To do - Retype the listing in full. Change nothing.

Records supplied -
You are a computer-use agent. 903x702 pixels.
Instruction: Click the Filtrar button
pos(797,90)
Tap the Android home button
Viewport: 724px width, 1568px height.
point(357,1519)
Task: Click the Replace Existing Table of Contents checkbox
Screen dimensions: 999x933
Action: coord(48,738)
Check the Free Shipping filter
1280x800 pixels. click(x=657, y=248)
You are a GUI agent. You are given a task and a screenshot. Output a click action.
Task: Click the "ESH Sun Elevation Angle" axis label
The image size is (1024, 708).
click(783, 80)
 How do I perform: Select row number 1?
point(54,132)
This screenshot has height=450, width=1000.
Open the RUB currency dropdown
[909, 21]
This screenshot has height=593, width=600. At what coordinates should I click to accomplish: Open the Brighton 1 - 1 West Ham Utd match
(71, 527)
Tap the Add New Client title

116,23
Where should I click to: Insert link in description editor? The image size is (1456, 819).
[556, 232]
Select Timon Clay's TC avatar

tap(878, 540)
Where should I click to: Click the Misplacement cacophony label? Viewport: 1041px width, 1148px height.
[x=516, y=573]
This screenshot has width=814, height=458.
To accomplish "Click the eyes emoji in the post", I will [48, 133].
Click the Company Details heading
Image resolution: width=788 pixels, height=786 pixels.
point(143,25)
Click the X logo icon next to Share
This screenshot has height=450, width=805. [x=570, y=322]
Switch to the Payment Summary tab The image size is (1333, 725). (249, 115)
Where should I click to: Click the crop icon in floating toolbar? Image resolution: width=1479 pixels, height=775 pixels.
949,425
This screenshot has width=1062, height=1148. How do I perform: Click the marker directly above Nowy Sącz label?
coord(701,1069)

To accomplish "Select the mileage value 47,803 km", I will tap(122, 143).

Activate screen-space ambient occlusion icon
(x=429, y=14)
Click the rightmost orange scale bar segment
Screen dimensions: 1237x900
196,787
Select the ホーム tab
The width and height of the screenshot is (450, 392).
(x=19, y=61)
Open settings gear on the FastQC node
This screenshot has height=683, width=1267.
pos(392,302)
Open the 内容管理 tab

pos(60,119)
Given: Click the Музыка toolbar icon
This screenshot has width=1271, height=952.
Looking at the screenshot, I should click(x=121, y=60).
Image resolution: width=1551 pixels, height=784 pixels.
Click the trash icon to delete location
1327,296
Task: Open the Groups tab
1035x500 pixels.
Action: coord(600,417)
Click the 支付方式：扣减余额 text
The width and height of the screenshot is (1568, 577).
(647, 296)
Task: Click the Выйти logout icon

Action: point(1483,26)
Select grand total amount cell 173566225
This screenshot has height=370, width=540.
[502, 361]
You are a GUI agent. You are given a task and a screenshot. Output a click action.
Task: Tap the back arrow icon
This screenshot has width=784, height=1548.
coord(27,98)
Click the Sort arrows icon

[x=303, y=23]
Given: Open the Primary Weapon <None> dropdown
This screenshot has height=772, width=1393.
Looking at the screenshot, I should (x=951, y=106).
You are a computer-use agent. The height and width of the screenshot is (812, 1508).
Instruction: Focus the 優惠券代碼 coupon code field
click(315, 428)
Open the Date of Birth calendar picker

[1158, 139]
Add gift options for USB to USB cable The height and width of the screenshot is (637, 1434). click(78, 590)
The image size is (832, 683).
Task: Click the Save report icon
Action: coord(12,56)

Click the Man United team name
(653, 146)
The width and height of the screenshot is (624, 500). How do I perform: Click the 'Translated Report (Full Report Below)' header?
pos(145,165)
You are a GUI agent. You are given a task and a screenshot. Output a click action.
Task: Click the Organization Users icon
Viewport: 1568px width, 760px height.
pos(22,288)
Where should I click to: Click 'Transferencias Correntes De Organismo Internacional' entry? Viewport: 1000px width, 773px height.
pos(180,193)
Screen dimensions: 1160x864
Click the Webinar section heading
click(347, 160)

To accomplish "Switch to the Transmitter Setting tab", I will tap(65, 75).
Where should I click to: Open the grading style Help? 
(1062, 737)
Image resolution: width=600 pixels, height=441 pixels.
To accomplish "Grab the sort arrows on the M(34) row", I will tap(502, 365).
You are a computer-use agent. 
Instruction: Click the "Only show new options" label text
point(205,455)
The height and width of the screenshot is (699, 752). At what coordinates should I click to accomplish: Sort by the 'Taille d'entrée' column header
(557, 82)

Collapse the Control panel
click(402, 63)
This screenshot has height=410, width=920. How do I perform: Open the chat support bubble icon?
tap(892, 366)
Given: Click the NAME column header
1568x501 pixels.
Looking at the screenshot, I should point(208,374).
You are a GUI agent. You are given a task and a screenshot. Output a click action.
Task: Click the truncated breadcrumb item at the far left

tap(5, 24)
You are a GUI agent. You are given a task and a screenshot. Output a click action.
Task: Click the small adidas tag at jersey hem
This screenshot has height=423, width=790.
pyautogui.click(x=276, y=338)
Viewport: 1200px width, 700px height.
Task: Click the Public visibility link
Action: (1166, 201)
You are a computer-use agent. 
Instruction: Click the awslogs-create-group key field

Answer -
You are a computer-use agent. 903x702 pixels.
Instruction: Click the Filtrar button
pos(797,90)
Tap the Android home button
Viewport: 724px width, 1568px height.
point(357,1519)
Task: Click the Replace Existing Table of Contents checkbox
Screen dimensions: 999x933
Action: coord(48,738)
Check the Free Shipping filter
1280x800 pixels. click(x=657, y=248)
You are a GUI agent. You are given a task and a screenshot. Output a click action.
Task: Click the "ESH Sun Elevation Angle" axis label
The image size is (1024, 708).
click(783, 80)
 How do I perform: Select row number 1?
point(54,132)
This screenshot has height=450, width=1000.
Open the RUB currency dropdown
[909, 21]
This screenshot has height=593, width=600. At what coordinates should I click to accomplish: Open the Brighton 1 - 1 West Ham Utd match
(71, 527)
Tap the Add New Client title

116,23
Where should I click to: Insert link in description editor? The image size is (1456, 819).
[556, 232]
Select Timon Clay's TC avatar

tap(878, 540)
Where should I click to: Click the Misplacement cacophony label? Viewport: 1041px width, 1148px height.
[x=516, y=573]
This screenshot has width=814, height=458.
To accomplish "Click the eyes emoji in the post", I will [48, 133].
Click the Company Details heading
Image resolution: width=788 pixels, height=786 pixels.
point(143,25)
Click the X logo icon next to Share
This screenshot has height=450, width=805. [x=570, y=322]
Switch to the Payment Summary tab The image size is (1333, 725). (249, 115)
Where should I click to: Click the crop icon in floating toolbar? Image resolution: width=1479 pixels, height=775 pixels.
949,425
This screenshot has width=1062, height=1148. How do I perform: Click the marker directly above Nowy Sącz label?
coord(701,1069)

To accomplish "Select the mileage value 47,803 km", I will tap(122, 143).

Activate screen-space ambient occlusion icon
(x=429, y=14)
Click the rightmost orange scale bar segment
Screen dimensions: 1237x900
196,787
Select the ホーム tab
The width and height of the screenshot is (450, 392).
(x=19, y=61)
Open settings gear on the FastQC node
This screenshot has height=683, width=1267.
pos(392,302)
Open the 内容管理 tab

pos(60,119)
Given: Click the Музыка toolbar icon
This screenshot has width=1271, height=952.
Looking at the screenshot, I should click(x=121, y=60).
Image resolution: width=1551 pixels, height=784 pixels.
Click the trash icon to delete location
1327,296
Task: Open the Groups tab
1035x500 pixels.
Action: coord(600,417)
Click the 支付方式：扣减余额 text
The width and height of the screenshot is (1568, 577).
(647, 296)
Task: Click the Выйти logout icon

Action: point(1483,26)
Select grand total amount cell 173566225
This screenshot has height=370, width=540.
[502, 361]
You are a GUI agent. You are given a task and a screenshot. Output a click action.
Task: Tap the back arrow icon
This screenshot has width=784, height=1548.
coord(27,98)
Click the Sort arrows icon

[x=303, y=23]
Given: Open the Primary Weapon <None> dropdown
This screenshot has height=772, width=1393.
Looking at the screenshot, I should (x=951, y=106).
You are a computer-use agent. The height and width of the screenshot is (812, 1508).
Instruction: Focus the 優惠券代碼 coupon code field
click(315, 428)
Open the Date of Birth calendar picker

[1158, 139]
Add gift options for USB to USB cable The height and width of the screenshot is (637, 1434). click(78, 590)
The image size is (832, 683).
Task: Click the Save report icon
Action: coord(12,56)

Click the Man United team name
(653, 146)
The width and height of the screenshot is (624, 500). How do I perform: Click the 'Translated Report (Full Report Below)' header?
pos(145,165)
You are a GUI agent. You are given a task and a screenshot. Output a click action.
Task: Click the Organization Users icon
Viewport: 1568px width, 760px height.
pos(22,288)
Where should I click to: Click 'Transferencias Correntes De Organismo Internacional' entry? Viewport: 1000px width, 773px height.
pos(180,193)
Screen dimensions: 1160x864
Click the Webinar section heading
click(347, 160)

To accomplish "Switch to the Transmitter Setting tab", I will tap(65, 75).
Where should I click to: Open the grading style Help? 
(1062, 737)
Image resolution: width=600 pixels, height=441 pixels.
To accomplish "Grab the sort arrows on the M(34) row", I will tap(502, 365).
You are a computer-use agent. 
Instruction: Click the "Only show new options" label text
point(205,455)
The height and width of the screenshot is (699, 752). At what coordinates should I click to accomplish: Sort by the 'Taille d'entrée' column header
(557, 82)

Collapse the Control panel
click(402, 63)
This screenshot has height=410, width=920. How do I perform: Open the chat support bubble icon?
tap(892, 366)
Given: Click the NAME column header
1568x501 pixels.
Looking at the screenshot, I should point(208,374).
You are a GUI agent. You are given a task and a screenshot. Output a click action.
Task: Click the truncated breadcrumb item at the far left

tap(5, 24)
You are a GUI agent. You are given a task and a screenshot. Output a click action.
Task: Click the small adidas tag at jersey hem
This screenshot has height=423, width=790.
pyautogui.click(x=276, y=338)
Viewport: 1200px width, 700px height.
Task: Click the Public visibility link
Action: (1166, 201)
You are a computer-use agent. 
Instruction: Click the awslogs-create-group key field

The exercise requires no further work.